### Problem details
Render the material from its start through the line containing "[x=252, y=237]" as a JSON list of strings, one per line, skipping blank lines. Leave the pictures out of the answer.

### Data supplied
_ _ _ _
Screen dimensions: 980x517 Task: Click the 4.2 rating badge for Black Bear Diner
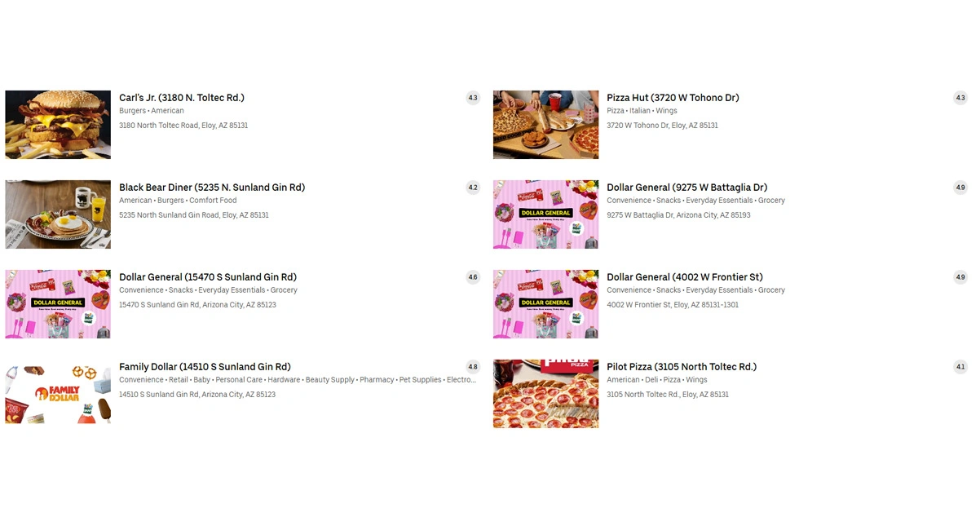click(473, 188)
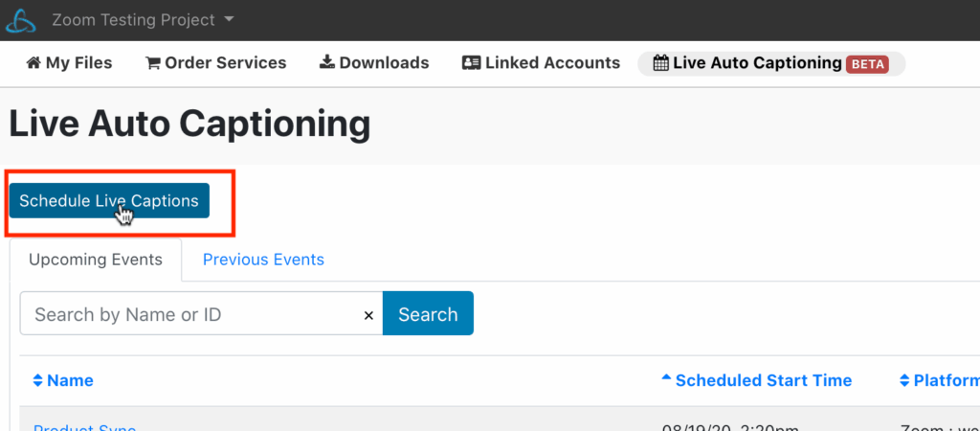
Task: Expand the Zoom Testing Project dropdown
Action: point(228,19)
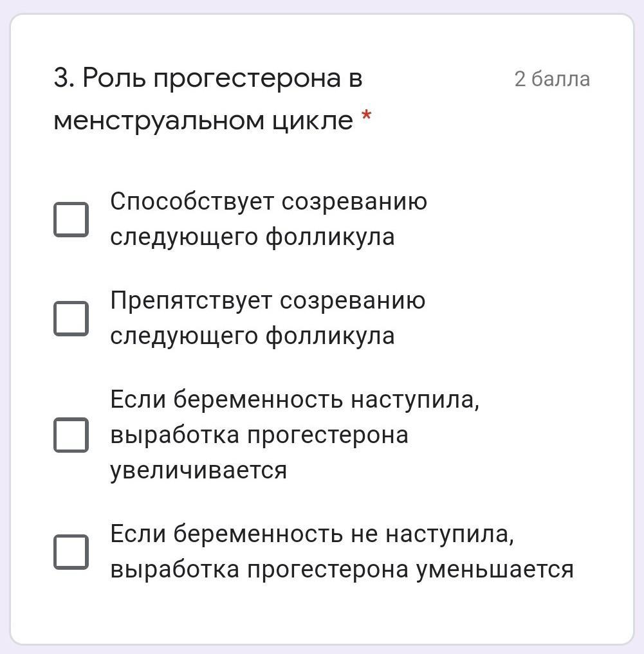Click "следующего фолликула" under "Способствует созреванию"
The height and width of the screenshot is (654, 644).
[x=252, y=237]
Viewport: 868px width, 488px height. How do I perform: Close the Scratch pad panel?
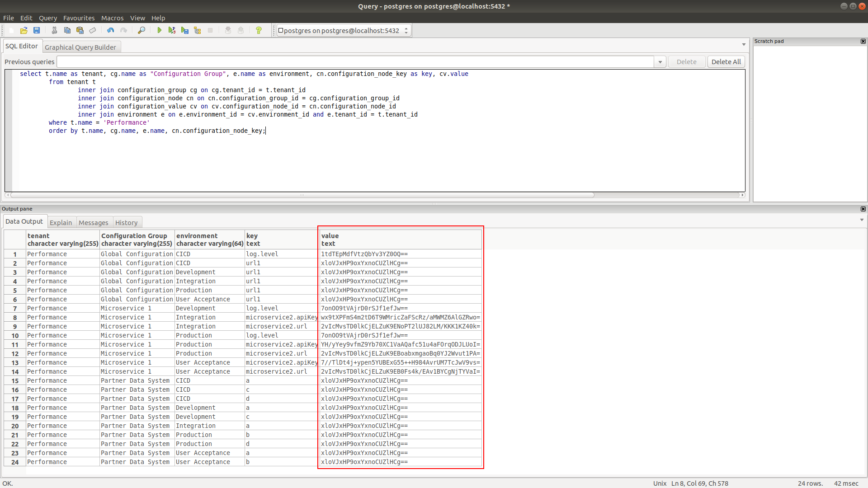tap(863, 41)
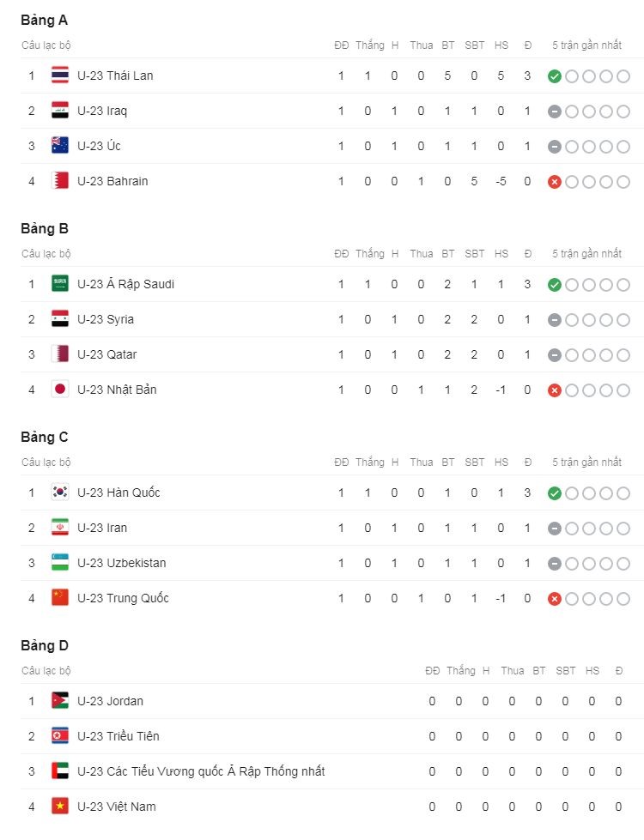The width and height of the screenshot is (644, 840).
Task: Open the U-23 Qatar team link
Action: click(107, 354)
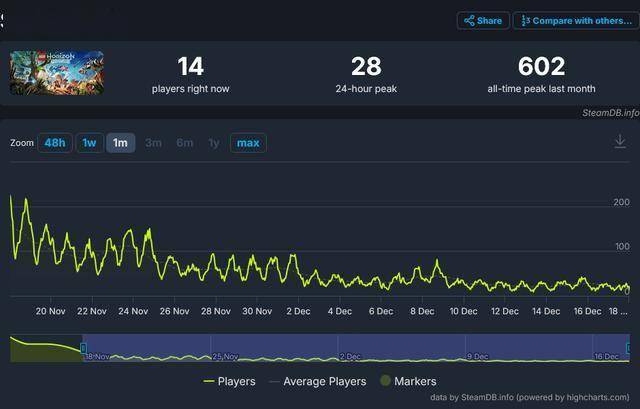Set zoom range to 48h
Screen dimensions: 640x409
point(55,143)
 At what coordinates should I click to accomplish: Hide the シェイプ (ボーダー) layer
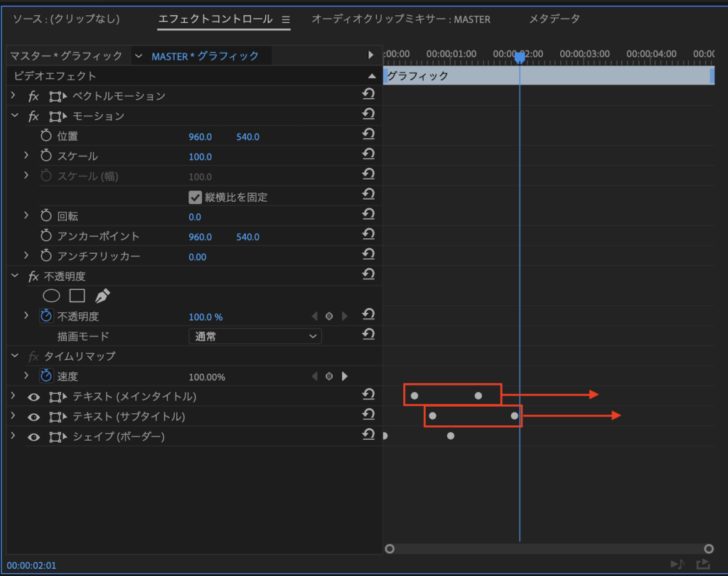click(33, 437)
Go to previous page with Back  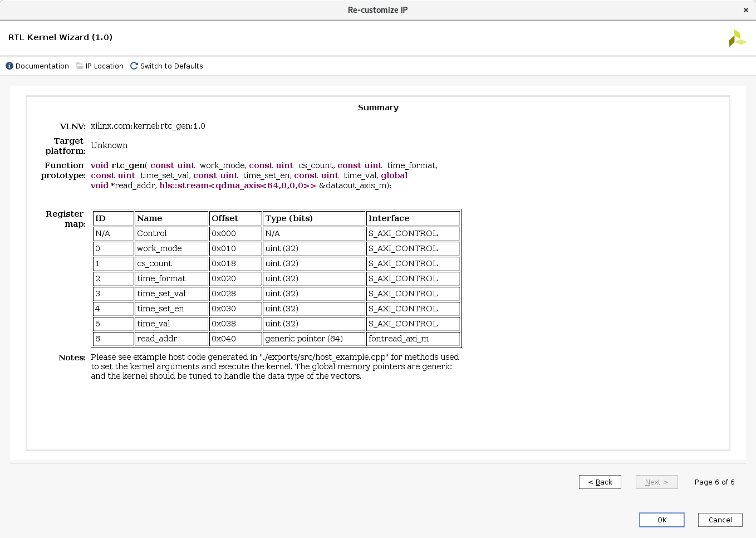click(x=600, y=482)
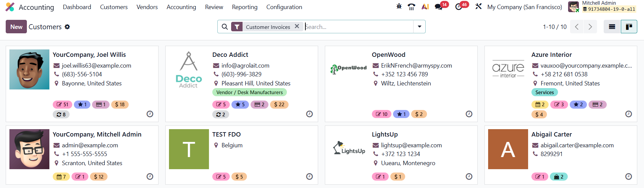Open the VoIP phone icon
The height and width of the screenshot is (188, 644).
(x=411, y=7)
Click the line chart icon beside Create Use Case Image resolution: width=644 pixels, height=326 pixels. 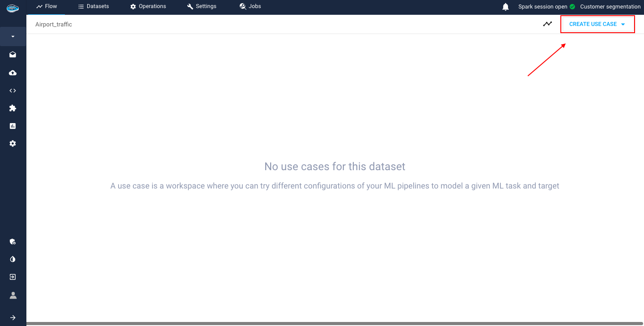pos(547,24)
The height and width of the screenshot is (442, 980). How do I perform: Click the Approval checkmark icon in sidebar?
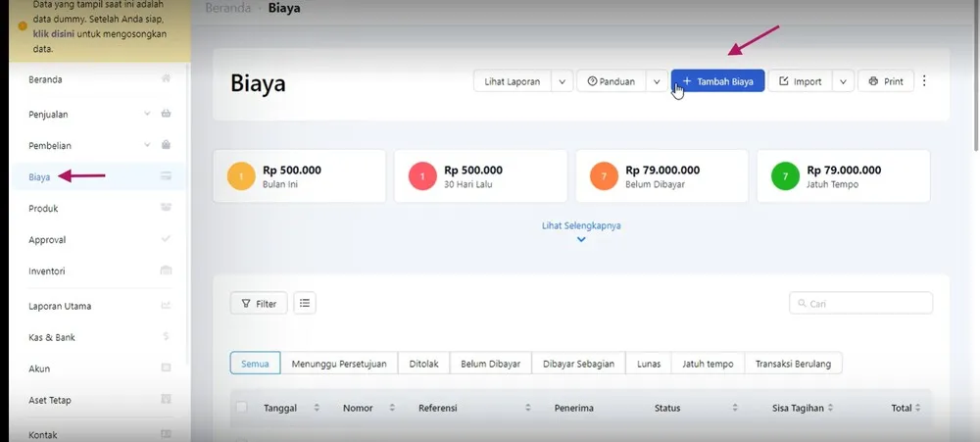[x=167, y=240]
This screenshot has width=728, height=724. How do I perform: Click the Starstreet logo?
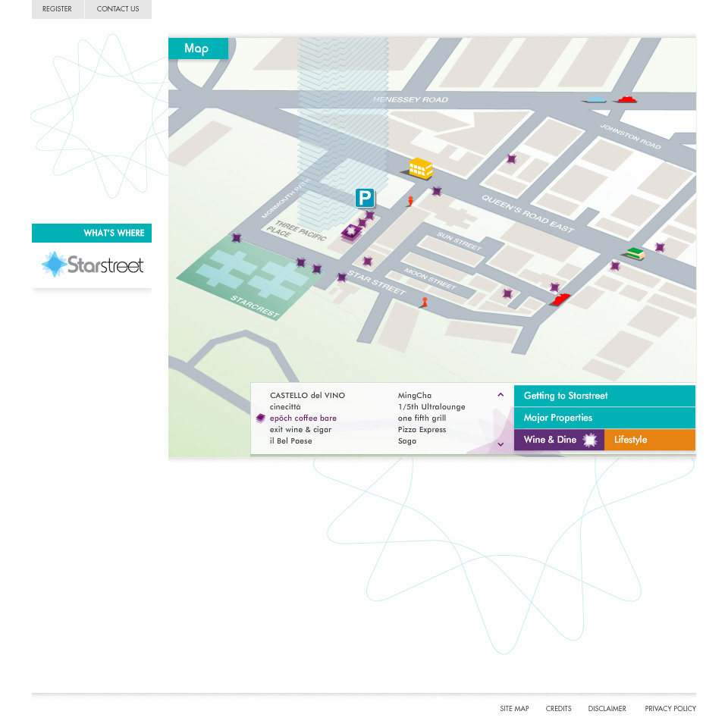click(x=92, y=265)
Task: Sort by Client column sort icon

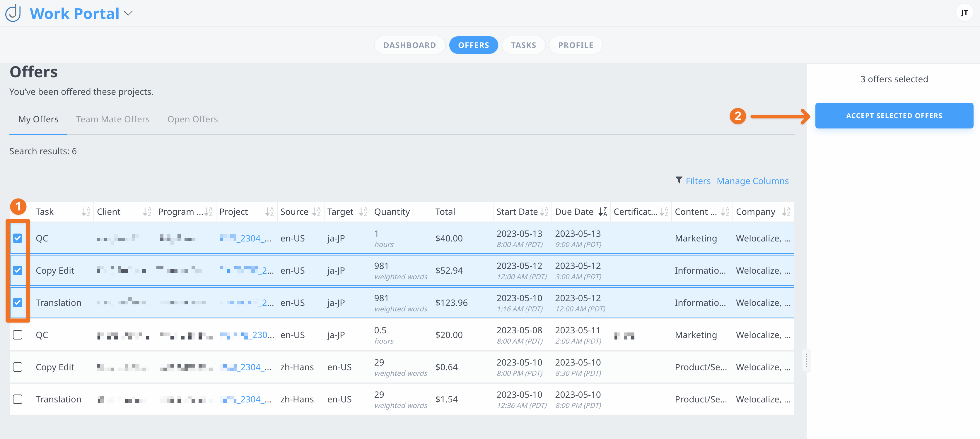Action: coord(147,212)
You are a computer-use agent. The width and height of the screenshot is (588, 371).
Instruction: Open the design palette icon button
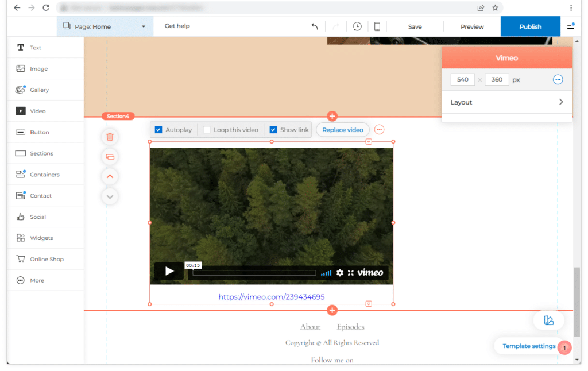[548, 320]
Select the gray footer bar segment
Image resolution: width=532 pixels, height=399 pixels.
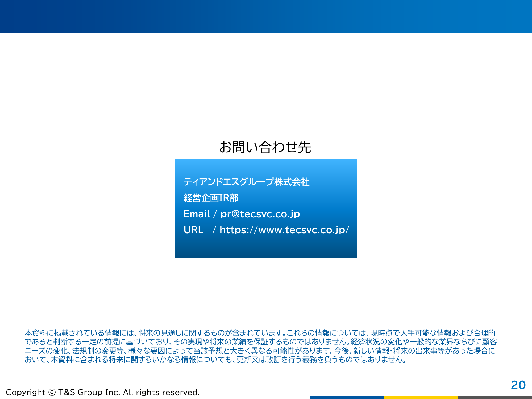(495, 397)
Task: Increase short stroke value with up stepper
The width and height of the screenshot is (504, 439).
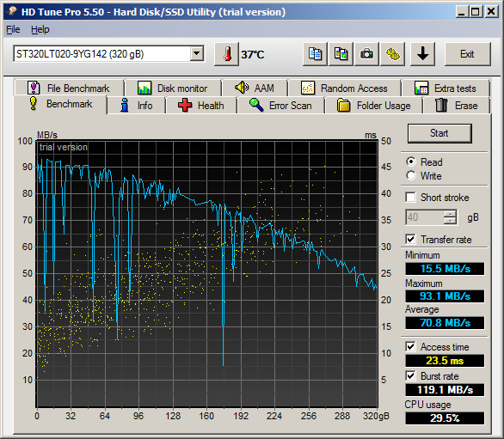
_ _ _ _
### Response to the task
[
  "Screen dimensions: 980x517 Task: Click the 4.2 rating badge for Black Bear Diner",
  "click(473, 188)",
  "Task: Expand the Zoom Testing Project dropdown",
  "Action: point(228,19)",
  "Click \"следующего фолликула\" under \"Способствует созреванию\"",
  "The height and width of the screenshot is (654, 644).",
  "[x=252, y=237]"
]